We define the complexity of a rule to be the total number of operators and literals. The depth of a rule is defined as the number of edges in the longest path from the root to any leaf/literal. We can inspect both for the above example:

[8]:
print(f"Complexity: {rule.complexity()}")  # Note: len(rule) gives the same result
print(f"Depth: {rule.depth()}")
Complexity: 6
Depth: 1

For programmatic access it can be convenient to have a dictionary representation of a rule, optionally passing in the feature names:

[9]:
rule.to_dict(feature_names)
[9]:
{'And': ['~[926.96<=worst area<1269.0]',
  '~[worst radius>=23.682]',
  '~[worst compactness>=0.4478]',
  '~[1269.0<=worst area<1673.0]',
  '~[781.18<=worst area<926.96]']}

It’s also possible to get the graph representation of a rule as a NetworkX DiGraph, once again, optionally also passing in the feature names:

[10]:
G = rule.to_graph(feature_names)
print(G)
DiGraph with 6 nodes and 5 edges

We can inspect the data in each node:

[11]:
print(G.nodes(data=True))
[(5095761872, {'label': 'And', 'num_children': 5}), (5095762064, {'label': '~[926.96<=worst area<1269.0]', 'num_children': 0}), (5095761728, {'label': '~[worst radius>=23.682]', 'num_children': 0}), (5095760576, {'label': '~[worst compactness>=0.4478]', 'num_children': 0}), (5095760816, {'label': '~[1269.0<=worst area<1673.0]', 'num_children': 0}), (5095760864, {'label': '~[781.18<=worst area<926.96]', 'num_children': 0})]

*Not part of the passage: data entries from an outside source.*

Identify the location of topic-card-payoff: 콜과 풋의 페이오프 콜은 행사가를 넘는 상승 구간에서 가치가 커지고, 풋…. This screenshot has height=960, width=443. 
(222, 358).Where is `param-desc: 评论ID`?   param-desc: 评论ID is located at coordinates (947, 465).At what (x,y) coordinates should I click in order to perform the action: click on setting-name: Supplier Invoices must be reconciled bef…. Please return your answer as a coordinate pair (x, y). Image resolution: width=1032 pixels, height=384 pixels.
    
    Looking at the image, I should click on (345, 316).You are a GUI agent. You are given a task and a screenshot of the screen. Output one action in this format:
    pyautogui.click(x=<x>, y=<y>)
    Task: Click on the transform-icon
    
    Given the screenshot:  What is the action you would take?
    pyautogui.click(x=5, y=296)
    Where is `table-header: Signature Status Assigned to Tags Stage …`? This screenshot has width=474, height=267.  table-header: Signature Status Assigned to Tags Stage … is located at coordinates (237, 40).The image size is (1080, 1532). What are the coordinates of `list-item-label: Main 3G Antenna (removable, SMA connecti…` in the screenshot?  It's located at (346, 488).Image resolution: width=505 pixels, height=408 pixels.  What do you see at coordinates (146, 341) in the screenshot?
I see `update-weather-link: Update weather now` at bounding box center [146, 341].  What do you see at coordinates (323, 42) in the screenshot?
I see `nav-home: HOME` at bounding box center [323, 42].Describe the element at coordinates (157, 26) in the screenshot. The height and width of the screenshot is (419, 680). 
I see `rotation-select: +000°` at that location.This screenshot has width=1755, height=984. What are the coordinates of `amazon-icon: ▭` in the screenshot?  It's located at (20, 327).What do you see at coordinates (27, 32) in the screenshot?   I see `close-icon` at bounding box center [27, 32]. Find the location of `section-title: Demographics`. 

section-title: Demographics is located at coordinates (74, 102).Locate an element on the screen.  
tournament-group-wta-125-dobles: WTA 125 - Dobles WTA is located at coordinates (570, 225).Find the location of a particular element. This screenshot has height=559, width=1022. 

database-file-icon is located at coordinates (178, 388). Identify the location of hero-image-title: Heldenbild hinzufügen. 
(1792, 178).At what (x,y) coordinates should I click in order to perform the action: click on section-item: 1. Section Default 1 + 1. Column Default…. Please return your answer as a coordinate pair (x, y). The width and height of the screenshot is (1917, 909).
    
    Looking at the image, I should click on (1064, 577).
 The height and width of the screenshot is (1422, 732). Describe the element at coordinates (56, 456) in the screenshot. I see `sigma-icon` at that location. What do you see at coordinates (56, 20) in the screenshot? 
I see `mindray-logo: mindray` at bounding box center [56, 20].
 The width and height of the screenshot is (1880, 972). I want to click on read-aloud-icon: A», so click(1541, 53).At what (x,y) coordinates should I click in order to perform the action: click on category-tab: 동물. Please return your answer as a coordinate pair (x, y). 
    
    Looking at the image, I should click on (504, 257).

The name of each node is set using id(), which returns the memory address of that object. This is done to make sure that the name of each node is unique. Each node contains two additional attributes. The label key contains the label of each node, and num_children is the number of children of that node. Literals have zero children (they are leaves), and operators must have two or more children.